Un messaggio che può essere vero per chi ha un atteggiamento opportunistico nei confronti del sistema, ma che potrebbe rivelarsi dirompente per chi ancora aveva un comportamento socialmente responsabile. Se si spingono fette sempre più ampie di popolazione a ragionare non in termini di un contratto di lungo termine, come dovrebbe essere l'assicurazione malattia, ma di costi-benefici sull'arco di un singolo anno, si mina alle fondamenta il sistema di assicurazione sociale. Si rompe la solidarietà fra malati e sani. Il contratto si riduce in questi termini: quest'anno ho pagato 3 mila franchi di premio, mi sento quindi in dovere di consumare prestazioni sanitarie per questo ammontare. In realtà il premio è la copertura di un rischio futuro, un contratto sociale di mutuo soccorso.
Siamo quindi in un sistema che spinge l'assicurato a ragionare in termini egoistici. Che cosa si può fare per far recuperare il senso della solidarietà?
È più facile fare una diagnosi che prescrivere la terapia. Uno dei messaggi che vogliamo lanciare con questo lavoro è che se usiamo solo gli incentivi economici basati sulla responsabilità individuale, rafforzeremo la razionalità economica dell'individuo. Spingeremo il cittadino ad agire in termini di costi e benefici individuali, di bilancio ottimale fra il dare e l'avere di breve periodo. Tuttavia il sistema sanitario poggia anche sulla dimensione della reciprocità. Con l'assicurazione sociale abbiamo scelto di pagare insieme le spese di tutti, con delle fette che non sono legate al nostro consumo. Negli ultimi anni si assiste all'innestamento di una logica economica sempre più spinta in un sistema che alla radice ha dei forti valori di comunità e di reciprocità. Stiamo correndo un grosso rischio. Esasperare questa attenzione economica, sopravvalutare l'entità degli abusi, erode la fiducia nel sistema. È un'erosione in atto in molti altri settori sociali. Chi spinge i sistemi sugli incentivi economici è d'accordo sul fatto che il sistema attuale, un misto tra solidarietà e mercato, funziona male, ma ha una sua agenda politica. L'obiettivo è arrivare ad un contratto assicurativo individuale, con un'assicurazione finanziata attraverso premi in base al rischio individuale. La domanda è: per noi svizzeri ha ancora valore un'assicurazione malattia sociale? Oggi con le attuali revisioni stiamo infatti andando in un'altra direzione.

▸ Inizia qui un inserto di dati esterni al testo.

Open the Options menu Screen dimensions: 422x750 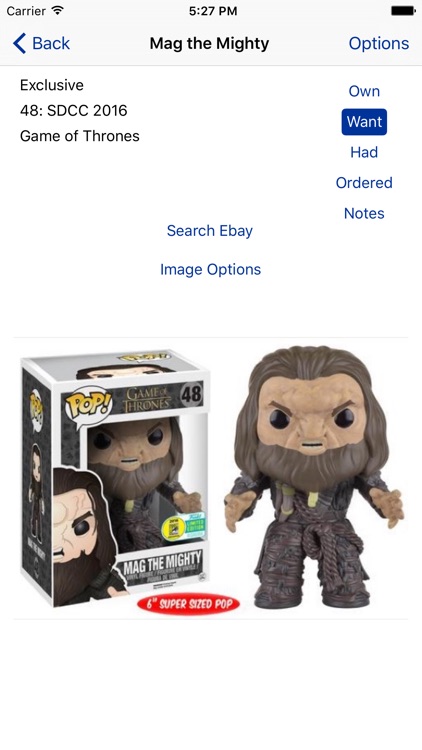tap(378, 44)
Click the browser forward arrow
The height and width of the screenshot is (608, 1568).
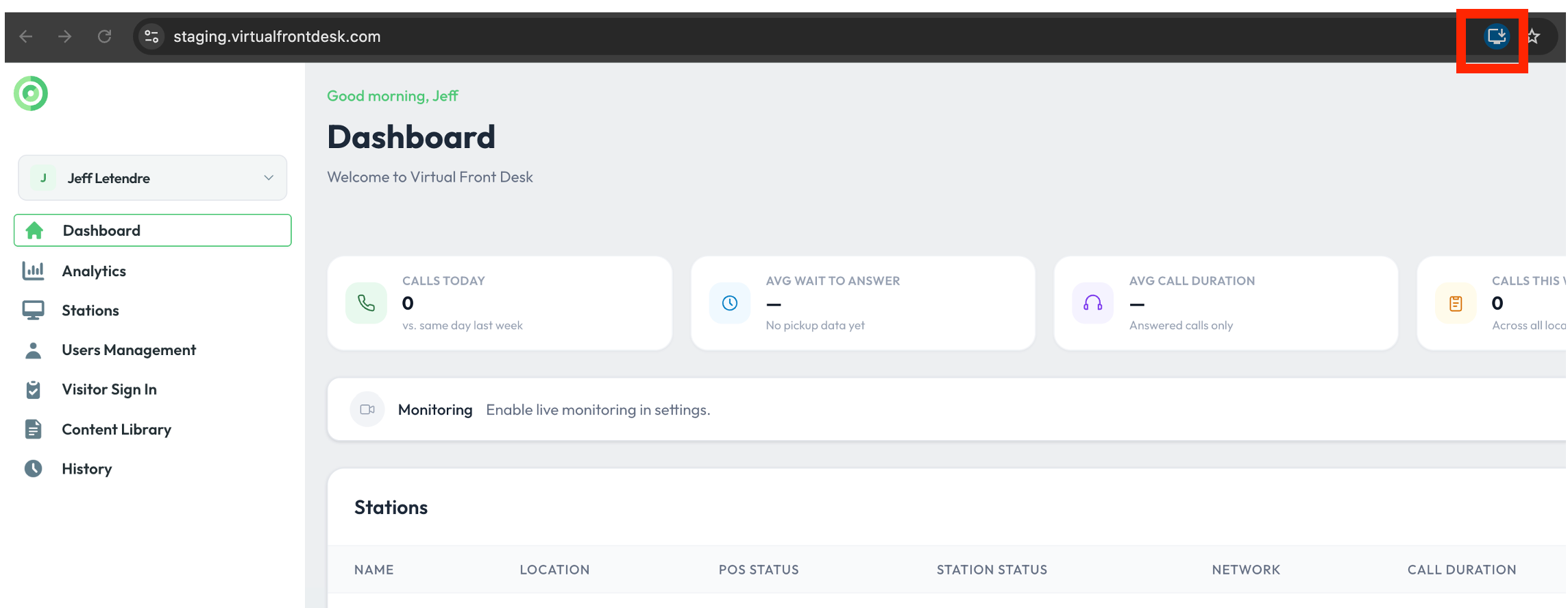coord(65,36)
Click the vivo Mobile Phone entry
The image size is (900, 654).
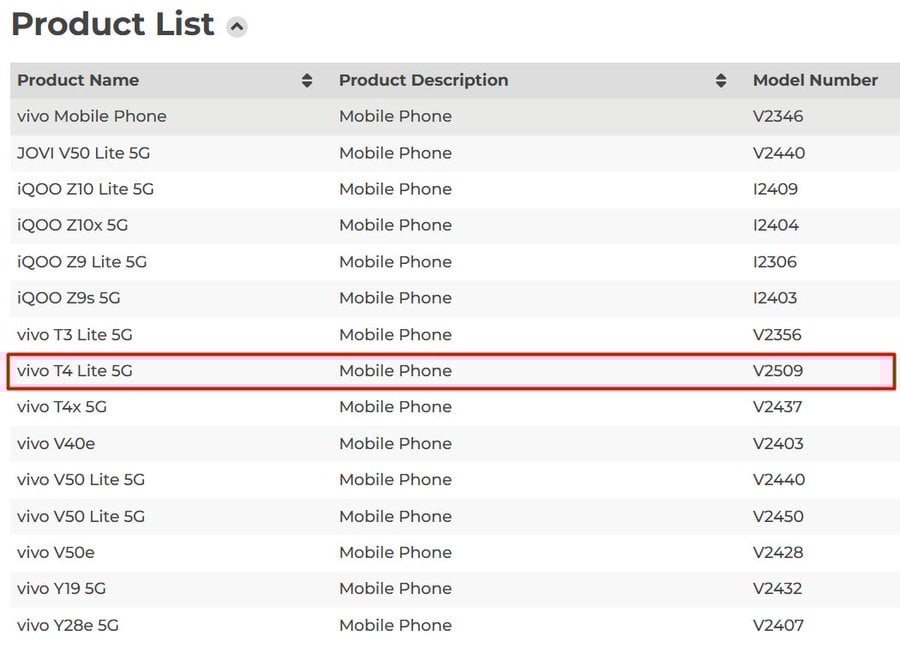click(92, 116)
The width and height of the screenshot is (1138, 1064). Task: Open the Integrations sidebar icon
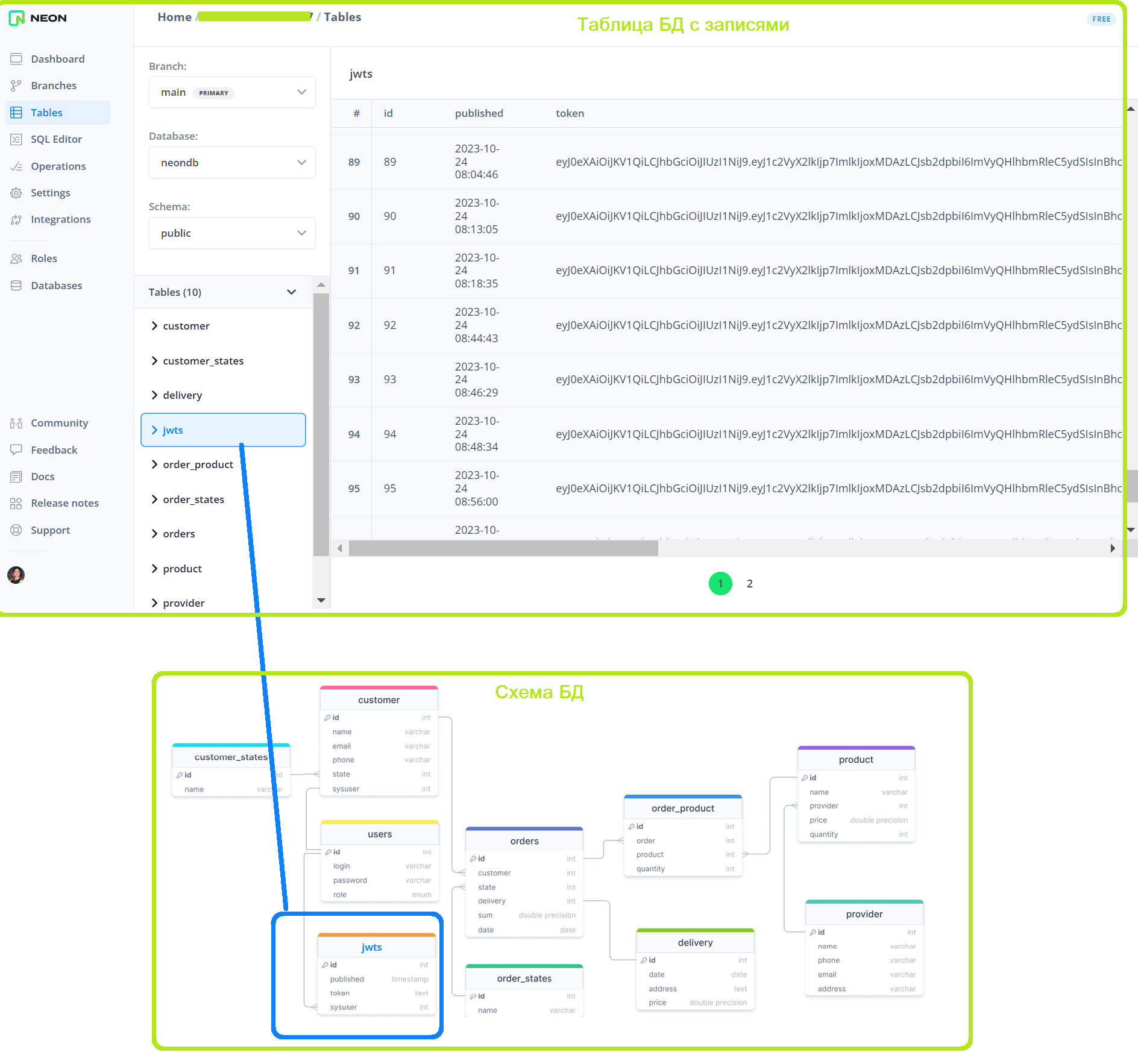[x=16, y=219]
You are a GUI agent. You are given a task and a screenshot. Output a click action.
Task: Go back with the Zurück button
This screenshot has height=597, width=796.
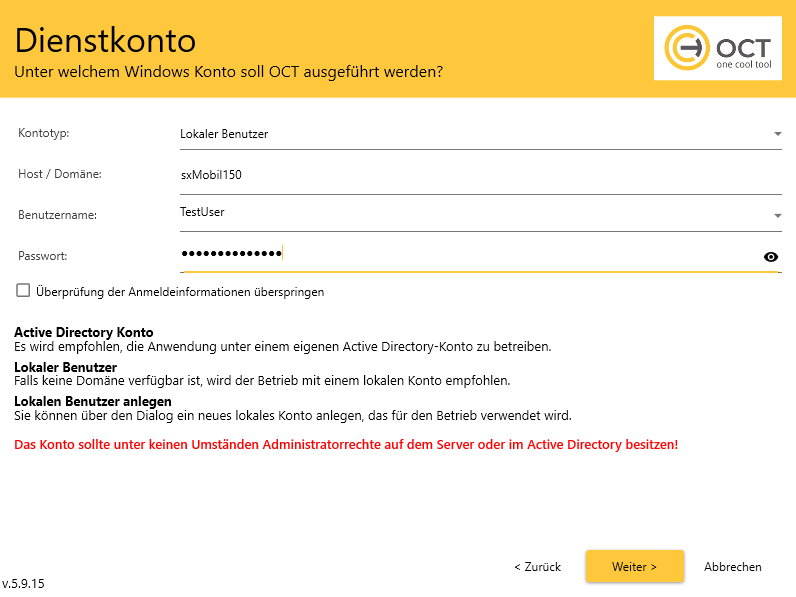click(x=537, y=566)
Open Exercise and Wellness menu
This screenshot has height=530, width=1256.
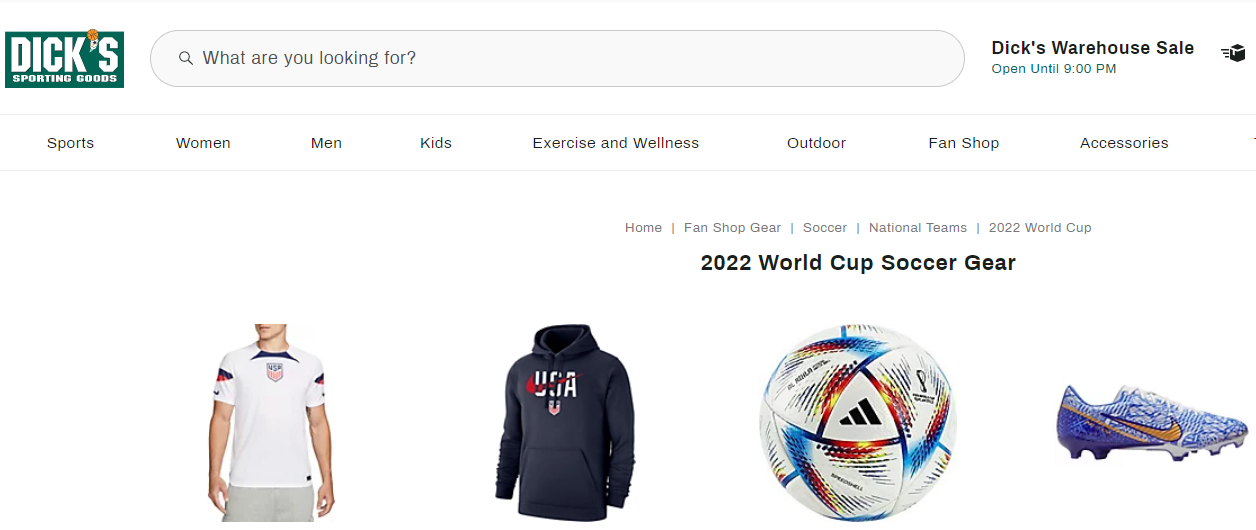pos(615,143)
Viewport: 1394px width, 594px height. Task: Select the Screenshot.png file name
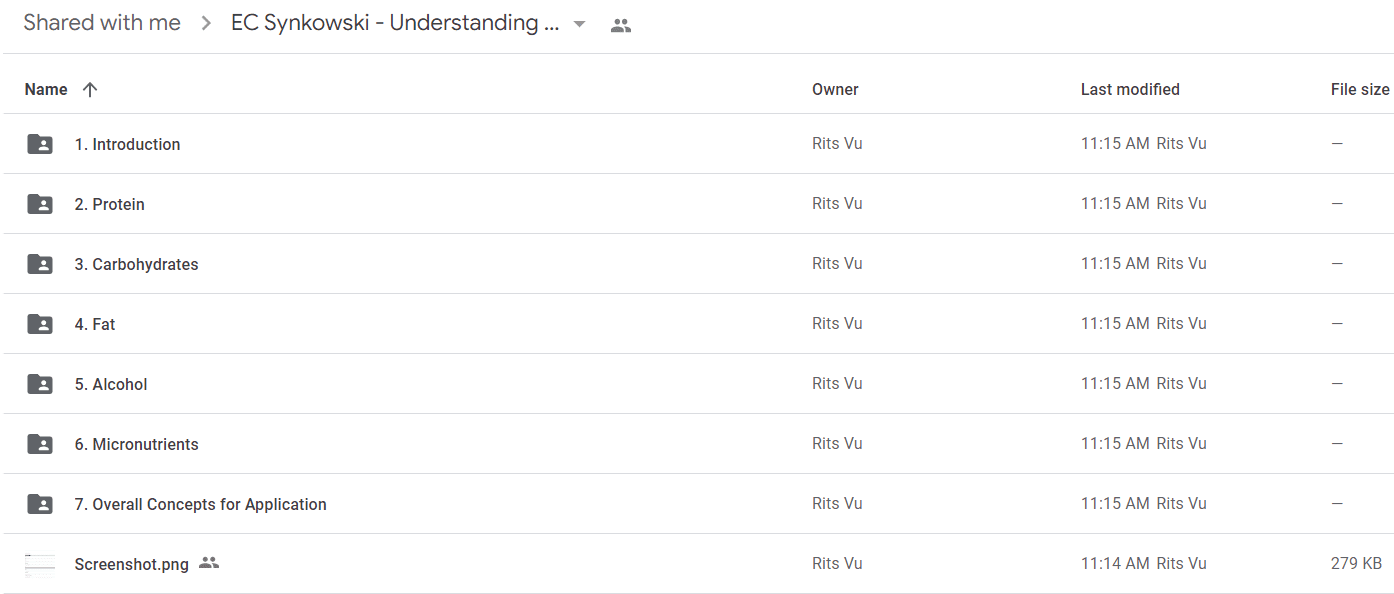pos(131,564)
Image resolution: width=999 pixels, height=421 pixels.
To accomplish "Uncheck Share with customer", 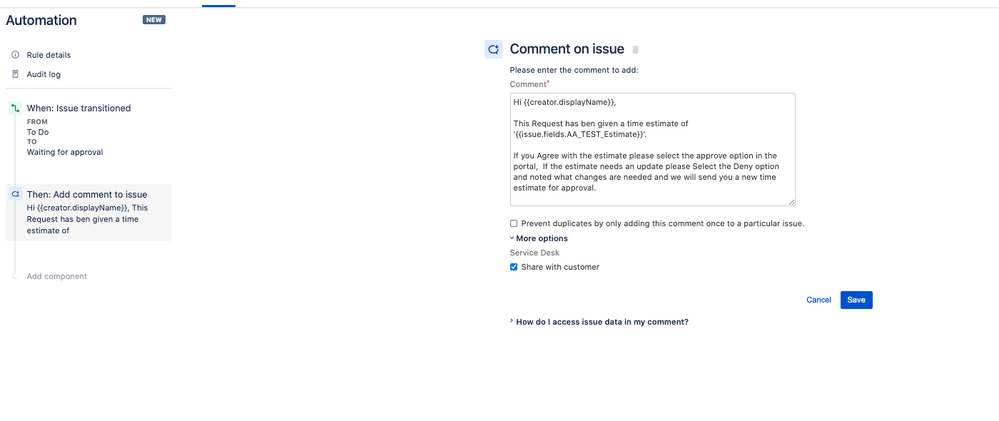I will (x=514, y=267).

Come è possibile tornare indietro?
Confesso di non saperlo. È in atto un fenomeno di erosione del capitale sociale. Cambiare questo trend è molto difficile. Il sistema capitalista per funzionare ha bisogno di fiducia, ma non è in grado di riprodurla. Anzi la consuma.
Non sta avvenendo lo stesso fenomeno con la questione degli assicurati insolventi in Ticino? In fondo il messaggio che passa è che ci sono 11 mila e più persone che decidono di non pagare il premio. Questo mentre noi lo paghiamo regolarmente ogni mese, finanziando anche i loro costi della salute.
Sì. È in questo senso che parlo di erosione del capitale sociale. Al posto di dire che vi sono dei problemi oggettivi che fanno sì che sempre più persone non sono in grado di pagare il premio di cassa malattia, si insinua nella popolazione il dubbio che i primi siano i furbi, quelli che abusano del sistema, mentre a noi tocca pagare per loro.
Non è in fondo anche colpa di voi economisti se si è arrivati a questo eccesso di "economicizzazione" della società?
Certamente la visione antropologica dell'economia, basata sull'idea di uomo razionale mosso unicamente dal desiderio di massimizzare la propria utilità in termini monetari ha le sue responsabilità. Bisogna reinserire nella scienza economica, e quindi anche nelle proposte di politica economica, una visione più larga, e reale, dell'essere umano. Il sistema sanitario mostra che questi altri fattori umani, come i beni relazionali e la reciprocità presenti nel sistema, vanno considerati nell'analisi e tenuti in conto quando si decide di apportare delle modifiche ad un sistema. Se non si terrà conto di questi aspetti, si rischierà di fare ulteriori danni.